総社市では,教育特区として「英語特区」「英語・体育特区」「英語・音楽特区」の取組を,児童・園児数の減少が顕著な地域で進めています。人口減少が加速し学校規模が縮小する中,豊かな自然やコニュニティが活発な地域性を強みとして通学区・通園区を取り払って,どこからでも通園・通学できる学校として学区外からの園児児童を募集してきました。今では,昭和五つ星学園では,児童生徒の半数以上が学区外からの転入者となっており,一定の効果があったと言えるかもしれません。しかし,他の地域ではどうでしょうか。以前神在幼稚園が,今年度は池田幼稚園が,園児数ゼロで休園となっています。幼稚園・小学校の統廃合を視野に,この教育特区制度の今後の在り方を検証すべきと考えます。実際に,昭和五つ星学園も,維新幼稚園・昭和幼稚園・維新小学校・昭和小学校・昭和中学校が統廃合して出来上がったものです。この成功モデルを他地域にも横展開すべき議論を開始する時期がきていると思います。

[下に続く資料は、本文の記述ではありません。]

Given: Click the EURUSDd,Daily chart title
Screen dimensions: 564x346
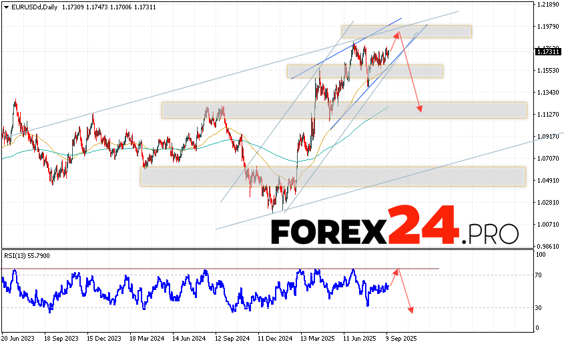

英語特区のセールスポイントの英語教育については,授業時間や指導するALT数などが,他地区と比較してかなり充実しています。その成果は,GTECの結果にも表れていますし,何より児童生徒の意識の中でも外国人に対するハードルが下がっていることは,非常に素晴らしいことだと思いました。なかなか自分の考えをはっきりと表明できなかった子どもたちが,英語に触れることによって,イエス・ノーと言えるようになったとお聞きしました。小学校でも英語は教科として教育されるようになりました。教育特区の子ども一人が受ける英語教育に対する費用と教育特区以外の子ども一人が受けるその費用には,大きな格差があります。英語特区による英語教育の効果が素晴らしいものであるので,これを総社市全体に広げるべきで,総社市全体の英語のレベルアップにつなげてほしいと思います。